Inoltre, il tocco di originalità e sensibilità dell’autore permette di provare una forte suggestione per gli scenari e i personaggi ben costruiti che emergono già dal romanzo. I curiosi troveranno di che sfamare la loro fame di conoscenza, i sognatori si faranno coinvolgere nell’intrigante (e in parte fantasiosa) atmosfera che Avati sa creare. Come questi dichiara, nel romanzo e di conseguenza nel film ci sono eventi storici (la stessa missione di Boccaccio da cui tutto parte), verosimili e immaginari. Tutto è nato dall’interesse di Pupi Avati per Boccaccio che si è inevitabilmente esteso a Dante, il sommo poeta che con una gratitudine rara quanto commovente il Certaldese salvò dal dimenticatoio.

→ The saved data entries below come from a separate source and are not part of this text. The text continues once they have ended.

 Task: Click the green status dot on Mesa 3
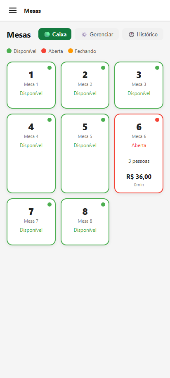(157, 68)
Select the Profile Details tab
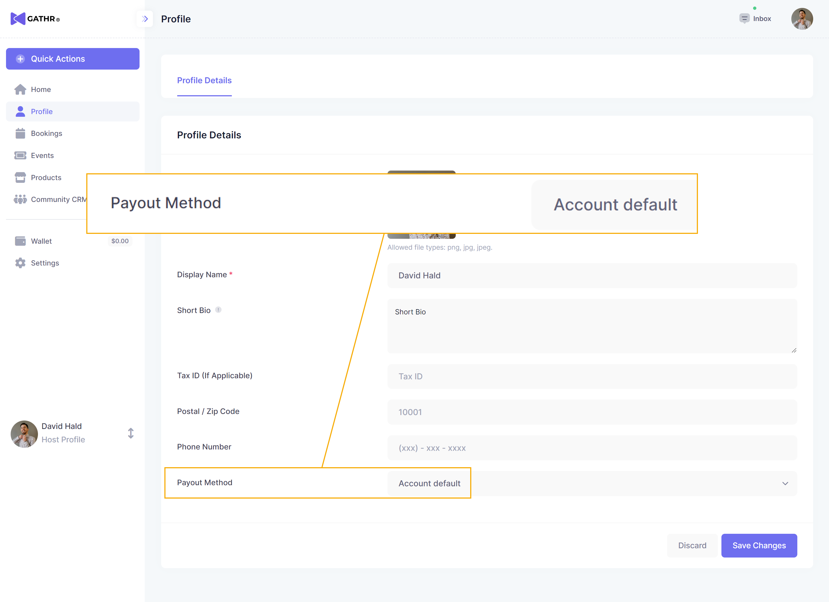 (204, 80)
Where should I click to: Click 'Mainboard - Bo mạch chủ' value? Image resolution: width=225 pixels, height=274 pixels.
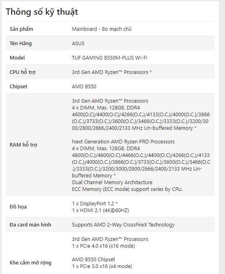tap(102, 29)
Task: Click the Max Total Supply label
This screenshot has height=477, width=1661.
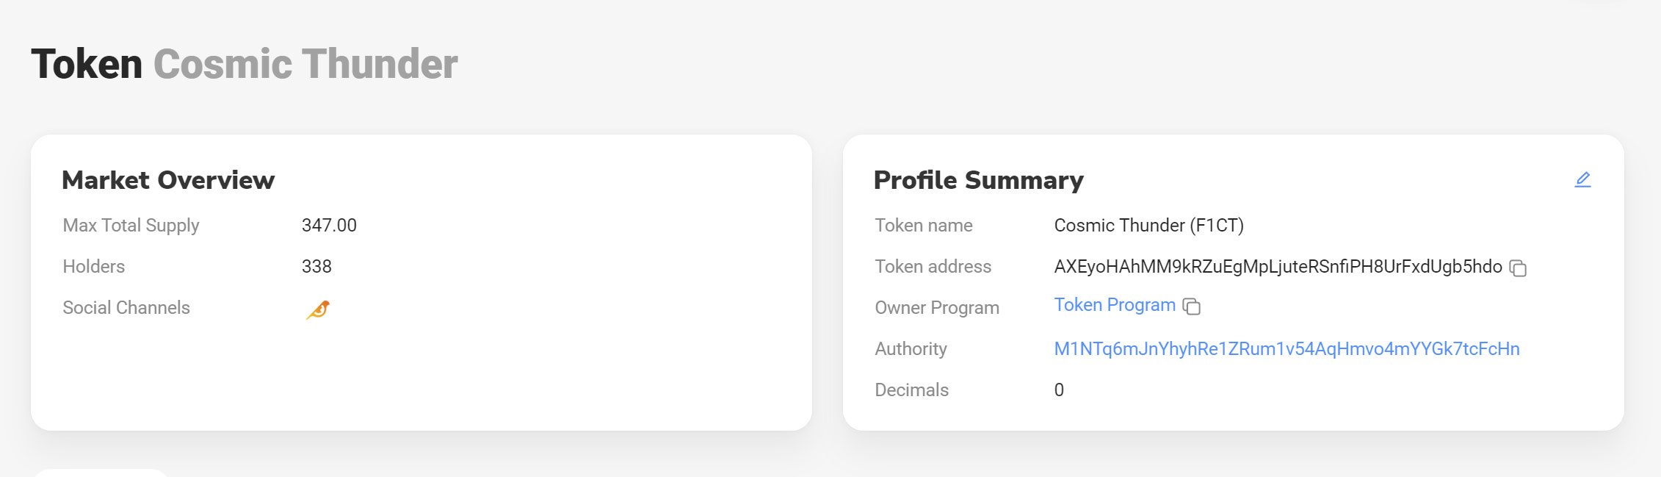Action: tap(131, 226)
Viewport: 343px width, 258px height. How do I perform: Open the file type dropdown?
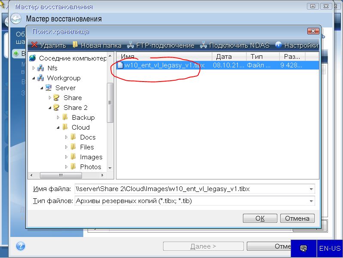311,201
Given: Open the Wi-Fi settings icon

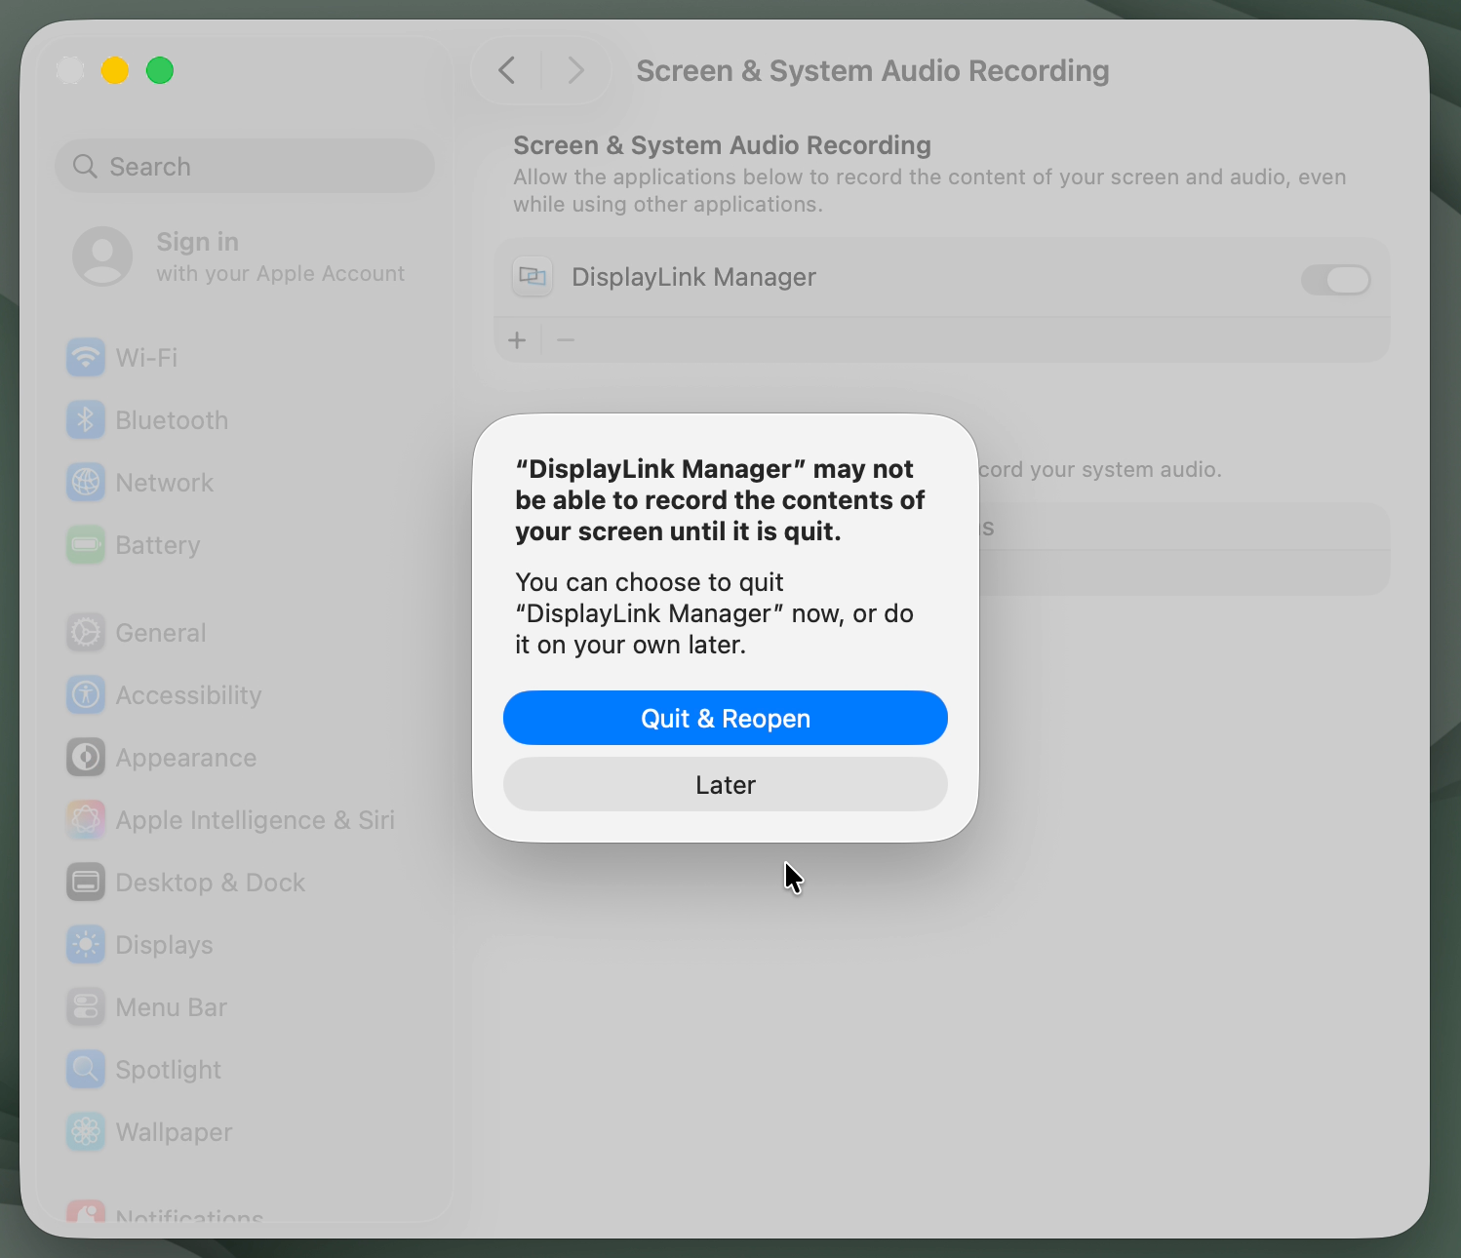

Amore e morte, elementi chiave del vivere umano, sono poi temi non certo trascurati nella storia, anzi assumendo quasi ruoli principali: l’amore riconoscente di Boccaccio per Dante, quello puro e salvifico che Dante prova per Beatrice, creatura in cui il poeta riconosce la grazia divina, e quello per la sua città che cerca di salvare dal vortice di faziosità e incomunicabilità causa di dolore e perdite; le perdite sono comunque inevitabili, come le tante subite da Dante, che appena bambino perde la madre, da ragazzo l’amata Beatrice e Guido Cavalcanti, suo modello poetico e grande amico. Da questo dolore Dante attinge una più vasta conoscenza psichica che coronerà la grandiosa immaginazione e forza espressiva con cui compone la Divina Commedia, ritratto del mondo straordinario e trascendentale in cui crede ma anche delle fragilità e meraviglie umane di ogni tempo. Lo stesso vale per Boccaccio che, come ricordato nel romanzo, perde quattro dei cinque figli, con la peste del 1348 tanti suoi cari (tra cui il padre) e il benessere cittadino antecedente alla pandemia; da queste tragiche esperienze nasce il suo Decamerone.

Il cast che ha affrontato il difficile compito non solo di trasmettere al pubblico l’intensità del vissuto del Poeta e del suo ammiratore ma anche di calarsi nei panni di persone vissute più o meno sette secoli fa, vede Sergio Castellitto nei panni di Boccaccio, Alessandro Sperduti come Dante da giovane, Carlotta Gamba come Beatrice, Alessandro Haber come l’austero abate di Vallombrosa, Romano Reggiani come Guido Cavalcanti e altri ancora.

A chi risulta quindi abbastanza accattivante arricchire o rinfrescare la familiarità con la vita di due grandi della letteratura italiana (e, si potrebbe azzardare, mondiale) o immergersi nel racconto di un grande regista, non resta che aspettare l’uscita di questo film al cinema!